*GOAL OF THE EXERCISE*
Locate "Screen dimensions: 840x391" in the records below, then copy its line and every following line exactly, without the pictures.

[Excerpts from a dataset]
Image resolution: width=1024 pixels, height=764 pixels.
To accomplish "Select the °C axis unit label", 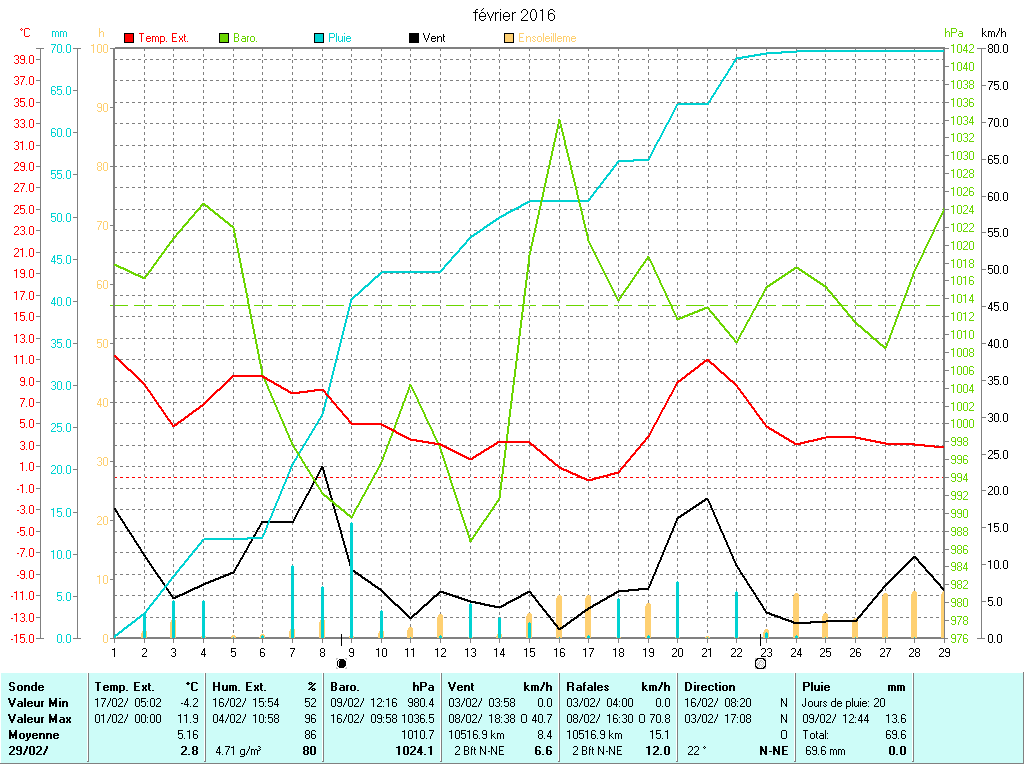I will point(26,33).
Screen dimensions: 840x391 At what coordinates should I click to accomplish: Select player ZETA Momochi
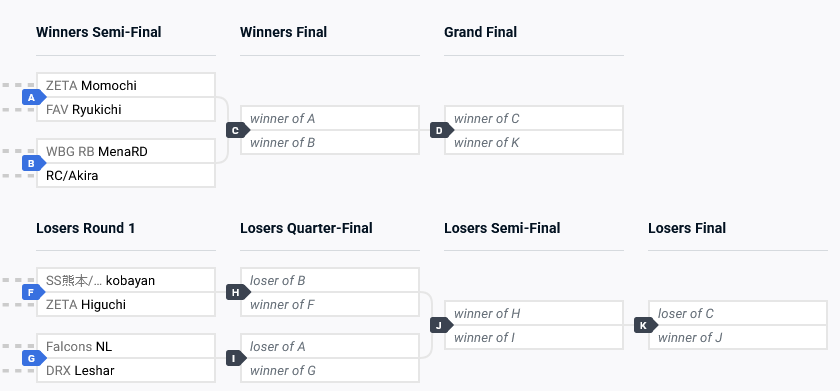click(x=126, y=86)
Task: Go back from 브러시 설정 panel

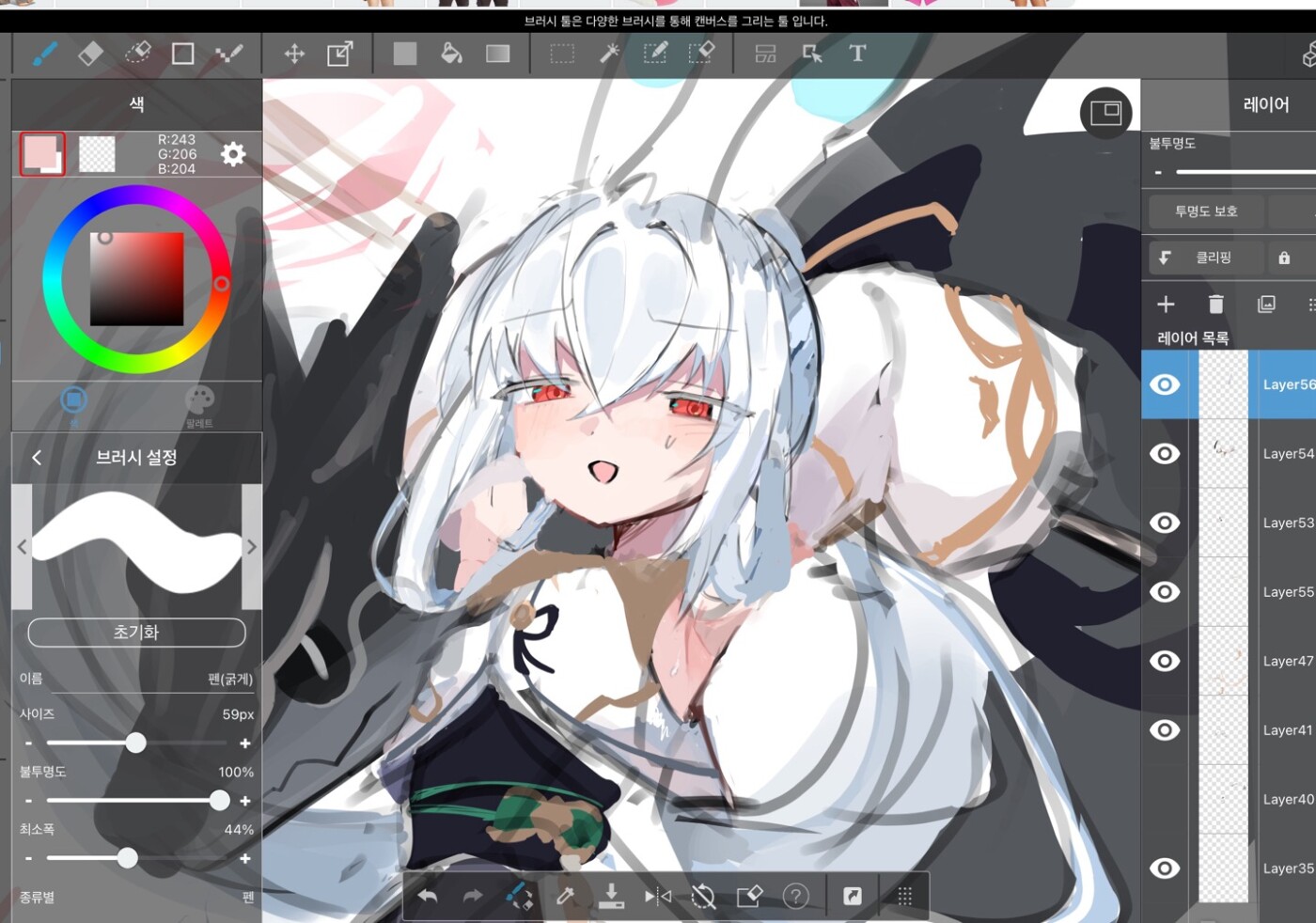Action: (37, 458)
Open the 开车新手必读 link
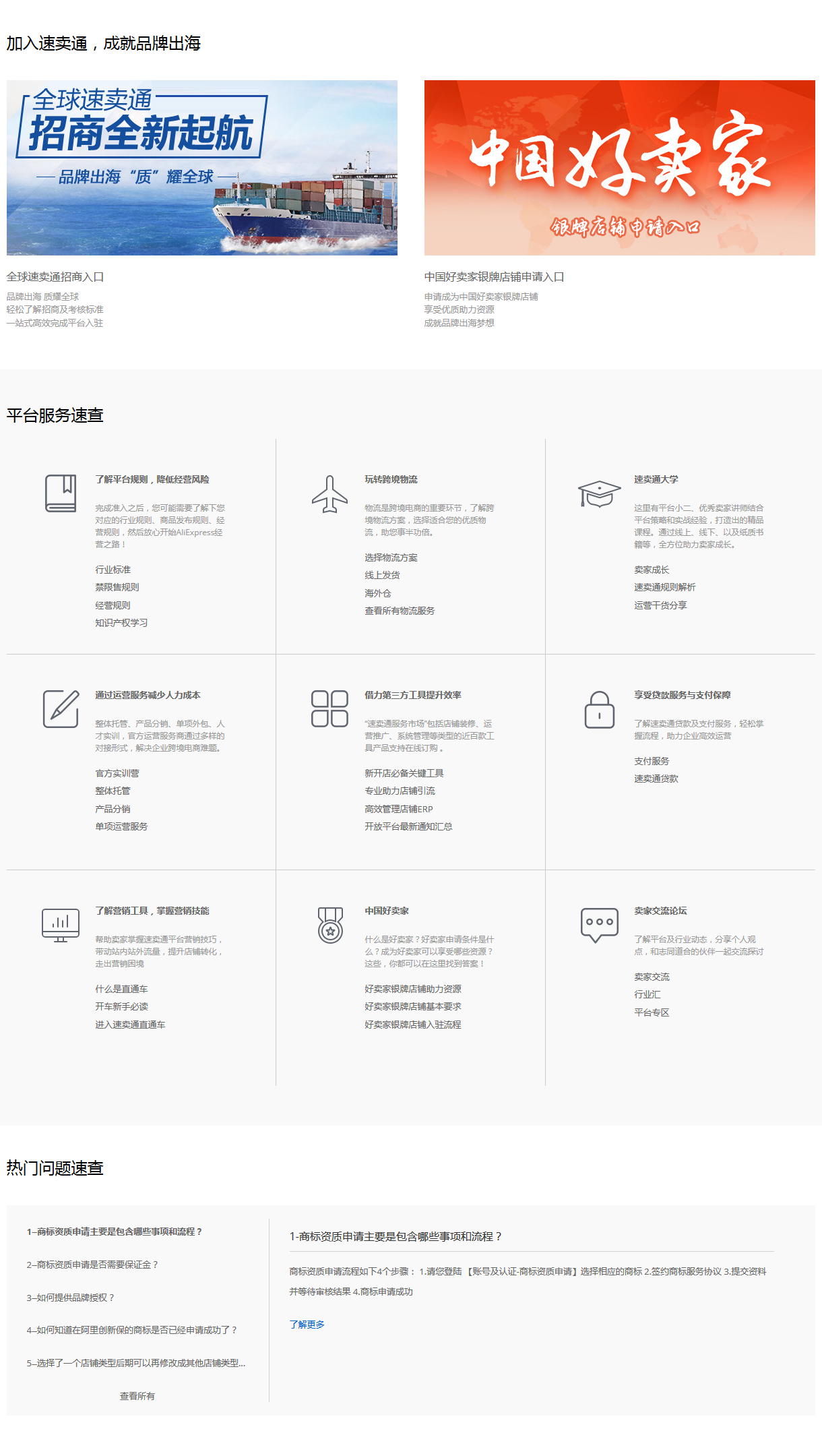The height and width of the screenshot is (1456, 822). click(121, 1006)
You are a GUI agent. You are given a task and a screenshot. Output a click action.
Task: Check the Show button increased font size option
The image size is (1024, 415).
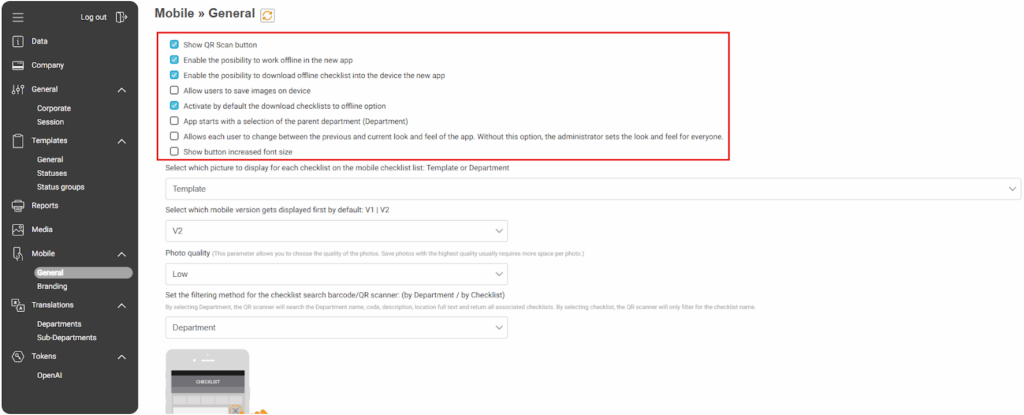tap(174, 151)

*RESPONSE TO THE TASK*
Screen dimensions: 840x391 At what coordinates should I click to accomplish: Select player ZETA Momochi
click(x=126, y=86)
Task: Go back from 브러시 설정 panel

Action: (37, 458)
Open the 开车新手必读 link
The height and width of the screenshot is (1456, 822). click(121, 1006)
You are a GUI agent. You are given a task and a screenshot. Output a click action.
Task: Check the Show button increased font size option
The image size is (1024, 415).
tap(174, 151)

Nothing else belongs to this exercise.